— Эта вот насадочка предназначена для взбивания крема, — деловым тоном продолжила она и нажала на кнопочку. Угрожающе заурчал мотор. Никита судорожно выгнулся. — Ну-ну, не дергайся, я же еще не начала. Расслабься и постарайся получить удовольствие. Легкий массажик для разогрева. Кровь теплыми толчками приливает к коже…

Она наклонилась и без нажима провела бешено вращающимся венчиком по голой тощей груди, оставляя розовый след. Никита застонал. Она нажала посильнее. Его глаза округлились.

— Такие вот дела, братка, — приговаривала между делом Таня. — Записку я твою прочла — и про срочный отъезд к любимой невесте, и адрес ЗАГСА запомнила, и время. Про «завтра» ты, конечно, ловко ввернул — с понтом, что вчера отъехал, до инцидента. Красиво обставился. Одного только не учел…

Она взболтала венчиком его уши, немедленно налившиеся малиновым жаром, выключила миксер и поднялась.

— А вот этим ковыряльником прокручивают тесто, — сказала она, прилаживая в гнездо миксера неприятного вида кривую железку. — Но мы им в других отверстиях покрутим. Потом овощерезку попробуем. В режиме яйцерезки… — Никита ревел. Ей было мерзко, будто увидела Севочку обкаканного. Его пришпиленное тело ходило ходуном. — Не хочется? А мне как хочется — не передать. Но не буду, — впервые ее голос зазвучал с искренней ненавистью. — А знаешь, почему не буду? Потому что не хочется из-за такой мрази, как ты, под суд идти, руки об тебя, клопа вонючего, марать не хочется… — Она понизила голос, слова пошли медленные, весомые: — Радости тебе от хозяйства твоего немного будет. Одно горе, помяни мое слово. Пожалеешь еще, что я его сегодня на фарш не перевела.

Она отложила миксер и взяла в руки большие портновские ножницы.

— Про Самсона и Далилу помнишь? Как она ему волосы отрезала, и он сразу силу потерял. Вот и тебе — модельную стрижку на память. Под глобус… Башкой-то не верти, порежу… Жаль, нет времени полную красоту навести, я так, начерно, — она простригла широкую полосу от лба до середины затылка, сдула обрезанные густые светло-русые пряди и принялась за левую сторону головы. — Ну все, хватит с тебя, все равно теперь, чтобы заровнять, всю головку налысо обрить придется. Будь здоров, кровосмеситель, с законным тебя браком. Развязывать, на всякий случай, воздержусь, а дверь открытой оставлю. Ада придет — освободит. Что ей, Пловцу, всем прочим врать, сам придумаешь, не мне тебя учить… Извини, но свадьбу посетить не смогу — дела…

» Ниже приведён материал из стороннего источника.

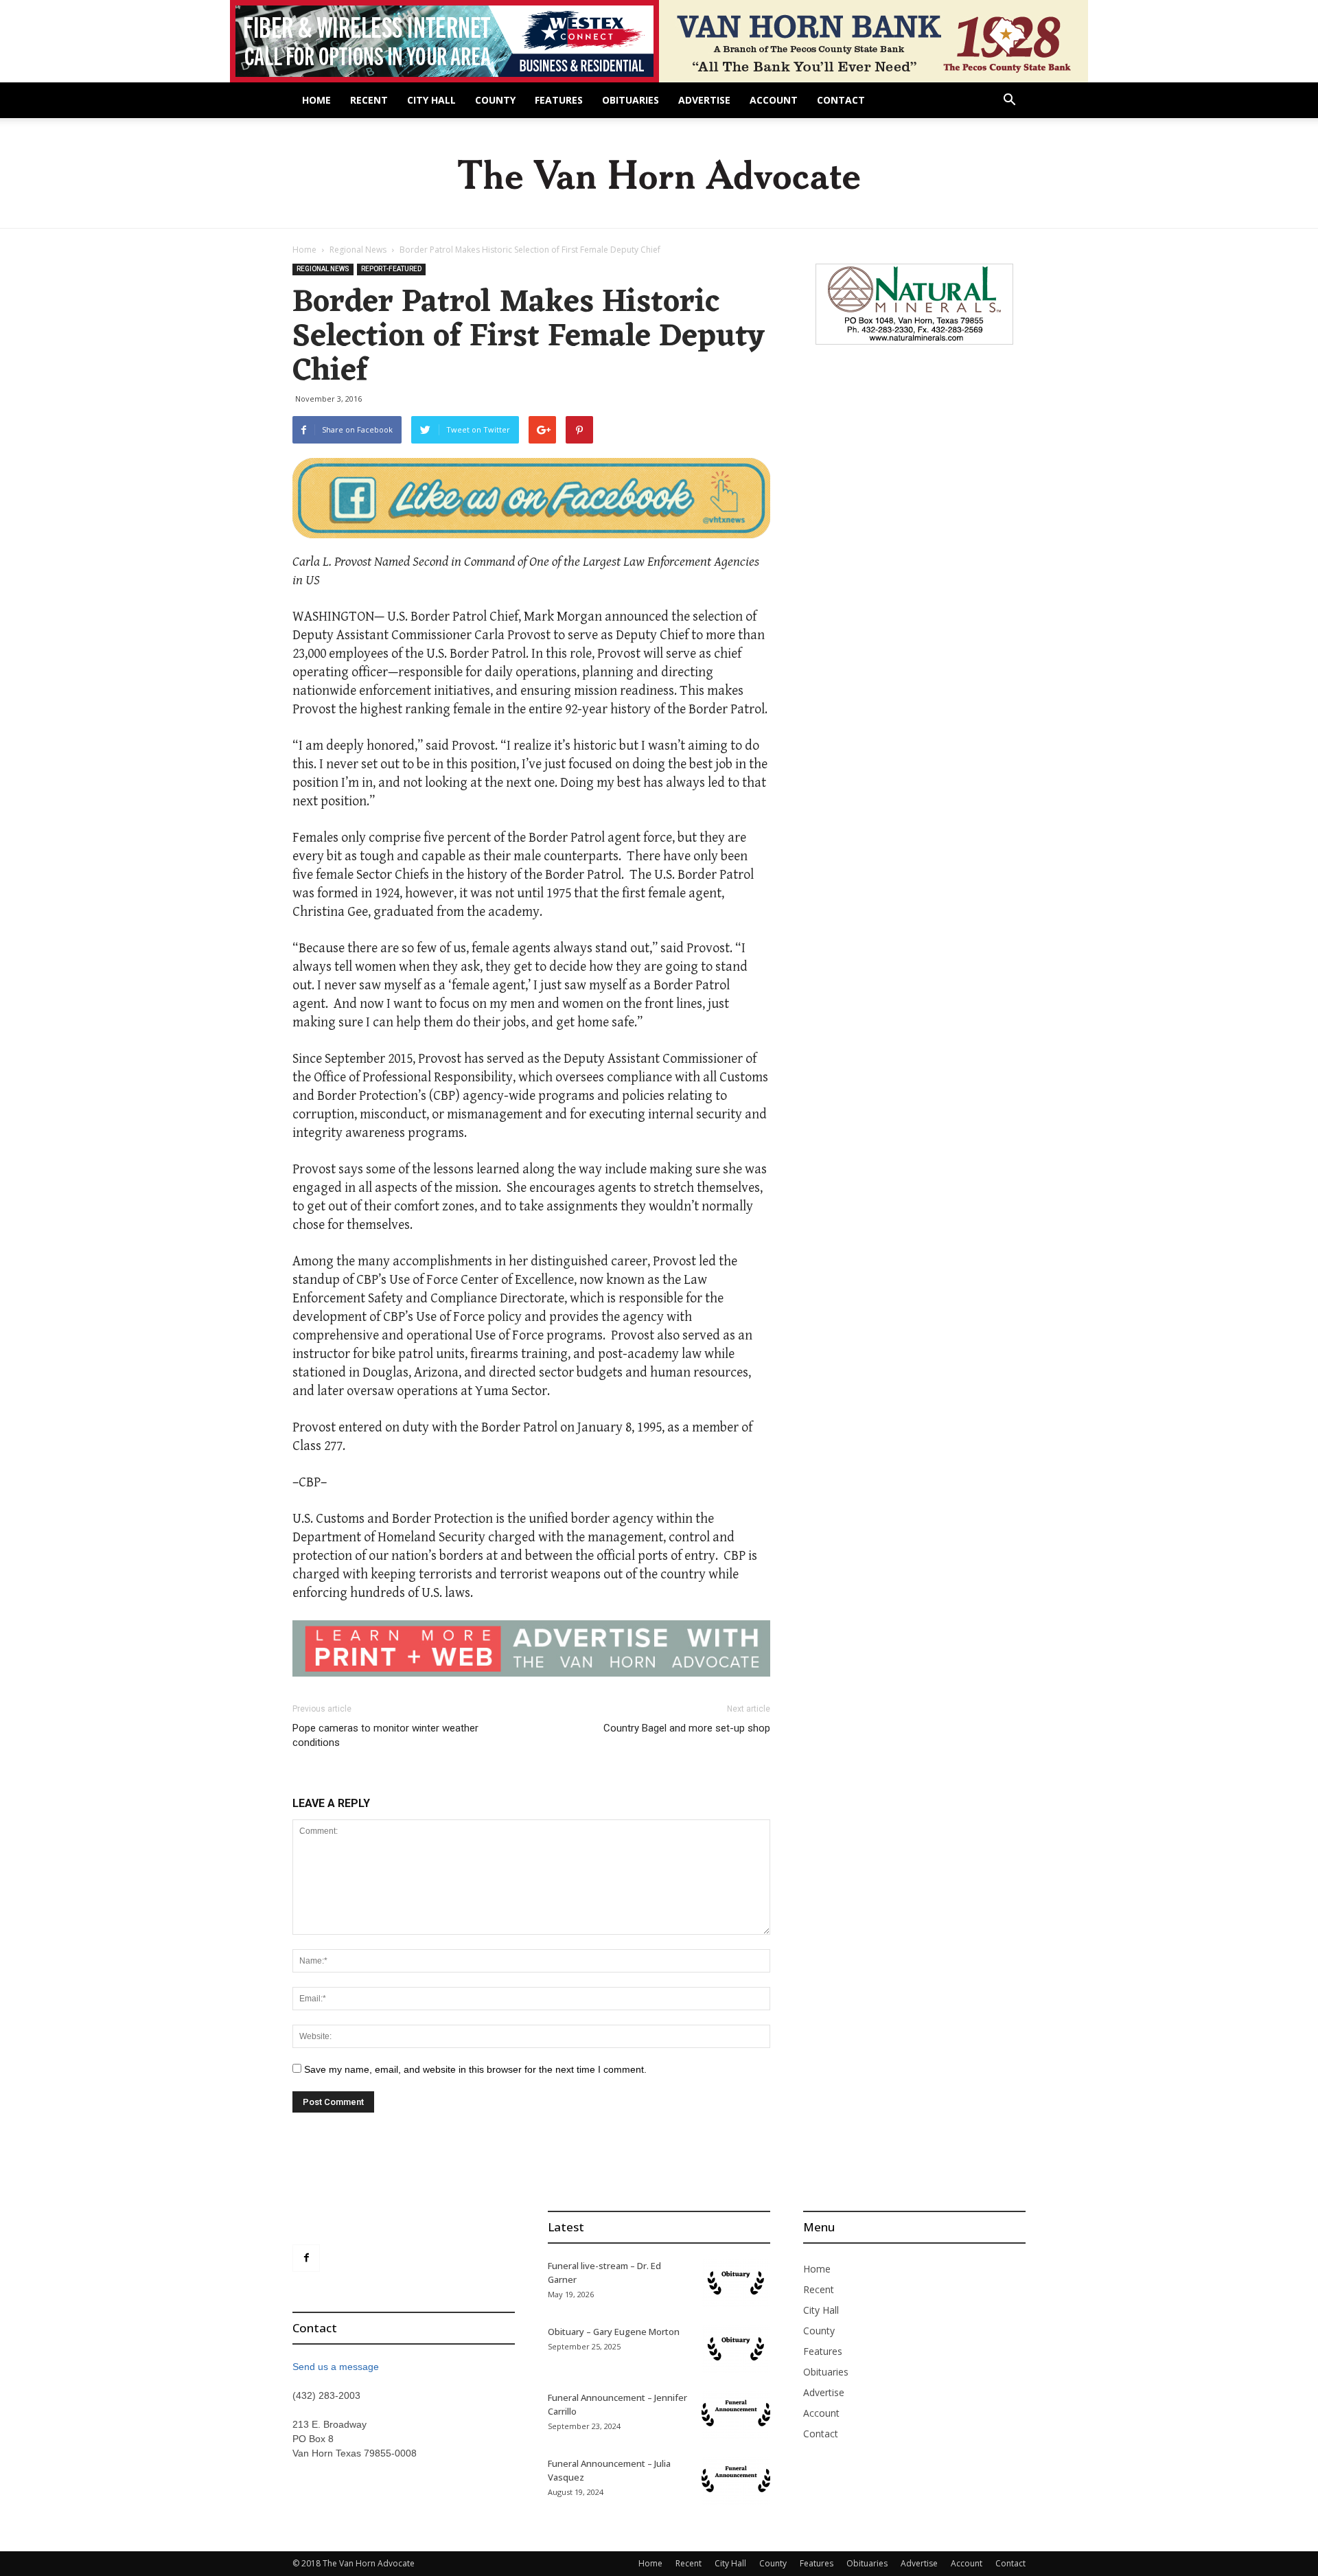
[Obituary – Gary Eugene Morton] (736, 2349)
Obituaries (630, 99)
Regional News (358, 249)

Оглянулась и залилась в хохоте. Никита валялся в собственной луже.

До метро она доехала на троллейбусе, а оттуда позвонила Архимеду.

— Арик, хорошо, что застала. Я приеду. Можно?.. Записываю адрес.

Следующая неделя выдалась хлопотной. Узнав через Алевтину координаты ереванского слесаря-гинеколога, она скоренько слетала к нему на переговоры. Гонорары доктор Фалджян брал кавказские, основательные, а тут еще пришлось предложить доплату за внеочередность — у доктора все места были расписаны на полгода вперед. Да и то он кобенился, не хотел, и только вскользь упомянутые Таней фамилии авторитетных земляков Амбруаза Гургеновича, знакомых ей по шеровскому ранчо, убедили. Потом пришлось в темпе лететь в Ленинград. Из аэропорта Таня успела на полчасика заскочить домой, где, по счастью, никого еще не было, собрала чемодан и тут же отъехала к Алевтине, оставив родным короткую записку. У Алевтины она прожила несколько дней, забрала причитающиеся ей за год работы комиссионные, смоталась к Маше Краузе и по-быстрому, невыгодно, реализовала почти все имущество, нажитое совместно с Генералом, включая и памятный браслетик с топазами. Из ремонта она выйдет практически голяком. Но главное ее богатство останется при ней. Голова. Остальное приложится.

В клинике доктора Фалджяна Таня провела две с половиной недели, малоприятных не столько медицинскими обстоятельствами, сколько сенсорным голодом — облупившиеся белые стены внутри и снаружи, унылый дворик с темными кипарисами и чахлым розовым бордюром, занудный однообразный режим, хриплый телевизор, показывающий только бледные тени, соседки — скорбные армянские девы, с их покаянными придыханиями и толстыми свежевыбритыми ногами. От такой тоски Таня готова была волком выть и при первой же возможности убежала в высокогорный молодежный лагерь «Звартноц». Лишь на третий вечер, немного напитавшись ощущениями, она нашла в себе силы позвонить в Ленинград.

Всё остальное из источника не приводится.